**Task item**
Look through the records and copy every line in which "agent" appears.

**Dataset records**
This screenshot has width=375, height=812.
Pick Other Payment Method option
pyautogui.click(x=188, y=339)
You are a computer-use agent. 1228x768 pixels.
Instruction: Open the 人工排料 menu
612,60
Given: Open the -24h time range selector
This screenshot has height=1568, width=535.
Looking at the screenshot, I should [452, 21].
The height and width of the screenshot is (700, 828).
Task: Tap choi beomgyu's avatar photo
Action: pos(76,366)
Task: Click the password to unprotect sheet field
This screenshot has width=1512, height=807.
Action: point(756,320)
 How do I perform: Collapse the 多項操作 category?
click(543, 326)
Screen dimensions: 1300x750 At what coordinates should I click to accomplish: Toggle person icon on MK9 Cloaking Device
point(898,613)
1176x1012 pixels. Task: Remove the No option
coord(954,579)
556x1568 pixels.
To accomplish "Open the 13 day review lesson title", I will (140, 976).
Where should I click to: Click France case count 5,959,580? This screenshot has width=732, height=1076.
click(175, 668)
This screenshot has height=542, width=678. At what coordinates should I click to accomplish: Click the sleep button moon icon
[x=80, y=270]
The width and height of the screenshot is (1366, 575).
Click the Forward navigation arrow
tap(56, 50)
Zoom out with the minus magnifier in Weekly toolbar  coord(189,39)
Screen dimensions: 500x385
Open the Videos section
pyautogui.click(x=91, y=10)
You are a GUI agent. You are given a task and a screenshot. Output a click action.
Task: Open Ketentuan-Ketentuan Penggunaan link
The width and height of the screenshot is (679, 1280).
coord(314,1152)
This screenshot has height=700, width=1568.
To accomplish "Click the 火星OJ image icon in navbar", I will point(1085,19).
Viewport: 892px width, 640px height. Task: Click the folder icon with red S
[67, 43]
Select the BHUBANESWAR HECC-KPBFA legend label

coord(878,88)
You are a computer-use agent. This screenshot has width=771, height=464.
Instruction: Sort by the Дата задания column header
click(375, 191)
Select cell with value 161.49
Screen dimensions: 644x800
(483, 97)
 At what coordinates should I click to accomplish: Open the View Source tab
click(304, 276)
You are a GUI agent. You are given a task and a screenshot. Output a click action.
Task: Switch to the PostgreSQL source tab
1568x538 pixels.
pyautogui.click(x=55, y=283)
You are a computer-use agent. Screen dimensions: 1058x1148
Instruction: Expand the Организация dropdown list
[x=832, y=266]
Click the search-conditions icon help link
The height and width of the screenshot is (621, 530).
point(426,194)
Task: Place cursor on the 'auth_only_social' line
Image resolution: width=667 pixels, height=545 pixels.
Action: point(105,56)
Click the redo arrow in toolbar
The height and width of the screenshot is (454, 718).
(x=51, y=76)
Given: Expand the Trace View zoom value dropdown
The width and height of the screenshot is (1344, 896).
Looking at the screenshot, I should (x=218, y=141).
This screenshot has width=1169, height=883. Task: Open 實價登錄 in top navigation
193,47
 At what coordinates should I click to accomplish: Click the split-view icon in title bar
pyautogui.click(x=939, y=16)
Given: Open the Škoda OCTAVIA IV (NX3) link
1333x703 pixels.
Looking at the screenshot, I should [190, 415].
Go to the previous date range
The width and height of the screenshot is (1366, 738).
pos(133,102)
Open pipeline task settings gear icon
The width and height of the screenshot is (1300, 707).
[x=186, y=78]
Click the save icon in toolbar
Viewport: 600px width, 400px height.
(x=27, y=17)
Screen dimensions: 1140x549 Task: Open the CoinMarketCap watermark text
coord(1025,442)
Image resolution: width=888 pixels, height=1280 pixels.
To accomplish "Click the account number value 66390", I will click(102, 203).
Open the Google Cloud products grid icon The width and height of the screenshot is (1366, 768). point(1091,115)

**Solution**
You are a computer-use agent. 1228x768 pixels.
You are a GUI agent. You are given a task and a screenshot. Output a click action.
You are a computer-use agent. This screenshot has width=771, height=464.
You are a GUI agent. You are given a task and a screenshot. Output a click action.
You are a computer-use agent. Screen dimensions: 1058x1148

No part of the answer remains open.